Los cómicos más grandes de una época concreta se distinguen del resto por poseer un estilo propio de comedia. Ricky Gervais, ese bufón que tanto dio que hablar en sus dos apariciones estelares como presentador en los Globos de Oro, lo posee. Bajo la máscara de cómico cruel, despiadado, feroz, sin tapujos ni reservas, brutal y bruto, rudo y zafio se esconde uno de los mejores comediantes de la actualidad. Un mago, un humorista que no debe su éxito al “mérito” de soltar burradas (como tanto otros), sino a mimetizarse en las mismas, hacerlas parte de su personaje, no esconderse, sino desnudarse en su patetismo y mostrarnos lo peor de si mismo, para después conseguir que empaticemos con semejante miseria y, cuando nos tiene cogidos….darnos la vuelta y mostrarnos las maravillosas personas que él (y por tanto nosotros) podemos ser. Todo ello sin soltar la pinta. Un genio.
Saltó a la fama con The Office (versión UK), esa descarnada visión de la vida en la oficina escrita codo a codo con el descacharrante Stephen Merchant (su colaborador habitual) y que establecía las bases de su discurso cómico: conseguir invertir las emociones del publico y los términos de la comedia: lo cómico resulta deprimente, y lo que produce rechazo (el inenarrable David Brent) provoca la risa.
Tras doce capítulos y dos especiales de Navidad (suficiente, no como las 47 temporadas de su versión americana), pasó a otra cosa: Extras. Sorprendentemente menos divertida que The Office, más dramática, igualmente cruel y brutal en ocasiones y, en algunos aspectos, mejor: en ella Gervais maneja unos recursos dramáticos, de guionista y actor, que ya quisieran muchos directores con vocación de autor. Retrata la miserable vida de un perdedor que nunca renuncia a su dignidad, y lo hace entre cameos (uno por capitulo) de grandes figuras del cine y de la música: impagables los episodios de Kate Winslet, David Bowie, Robert de Niro y , sobre todo, Ian McKellen.
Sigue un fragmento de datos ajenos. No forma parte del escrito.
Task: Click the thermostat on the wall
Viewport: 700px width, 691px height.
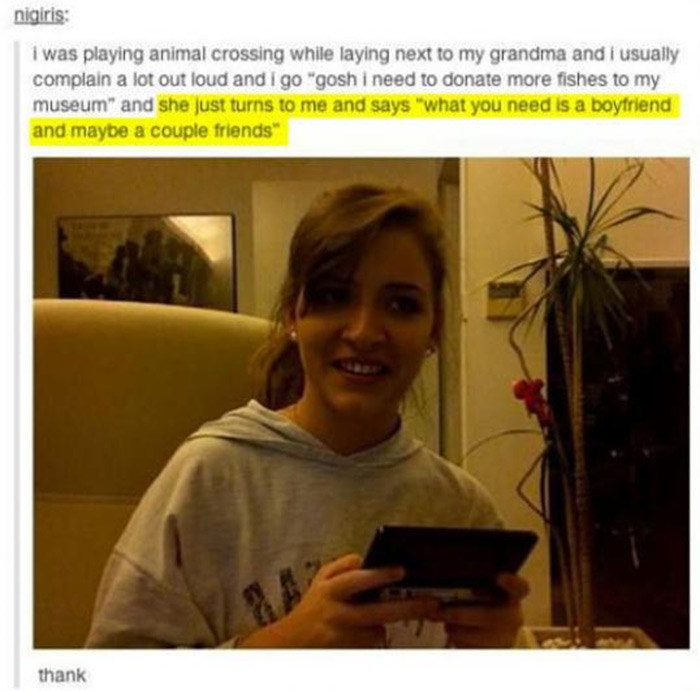Action: (x=506, y=298)
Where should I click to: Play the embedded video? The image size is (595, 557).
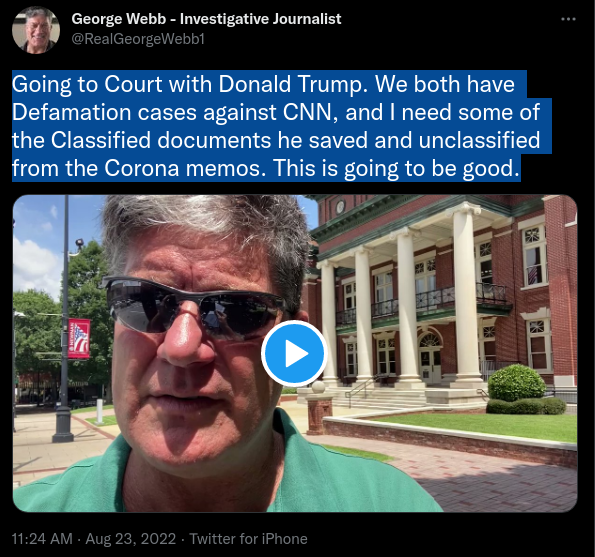click(x=294, y=353)
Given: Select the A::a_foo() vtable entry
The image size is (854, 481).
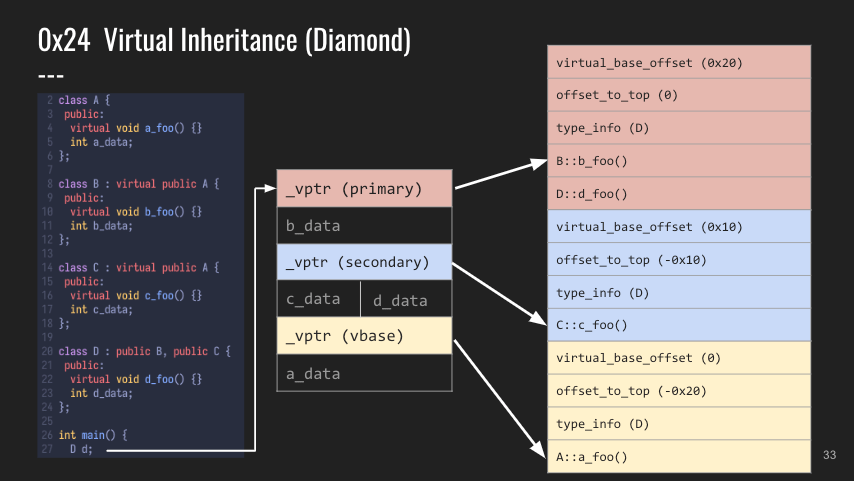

Es una serie que parece decaer en cada episodio y de repente te sorprende, arriesgada, de la que quieres salir en cualquier momento porque no le pillas la gracia y, súbitamente, te vuelve a agarrar. En ella se huele el riesgo y la falta de conformismo. La prefiero a la divertidísima, pero en ciertos aspectos más acomodaticia, The Office.
Gervais ha probado éxito en el cine allende mares, en Estados Unidos. Al parecer, con resultados poco satisfactorios. Los chistes, que hacen más gracia en casa. Con una excepción: el salvaje monologo “Ricky Gervais Out of England”. Exige estómago y mirar para otro lado en ocasiones (esos chistes a costa de enfermedades terminales), y saca al Gervais más burro y menos cerebral, pero aun así uno pasa 90 minutos con los pies para arriba. Para muestra un botón:
Un grande, en suma, que prepara nueva serie. Mientras tanto nos quedamos con el burro adorable pero hipócrita, que escupe a la hipocresía ajena (y la propia) desde una casa de Gran Hermano al final de Extras, ganándose el cielo (el personaje) y los laureles (el autor). Capaz, Gervais, de moverse simultáneamente en la comedia y el drama. Algo sólo al alcance de los más grandes.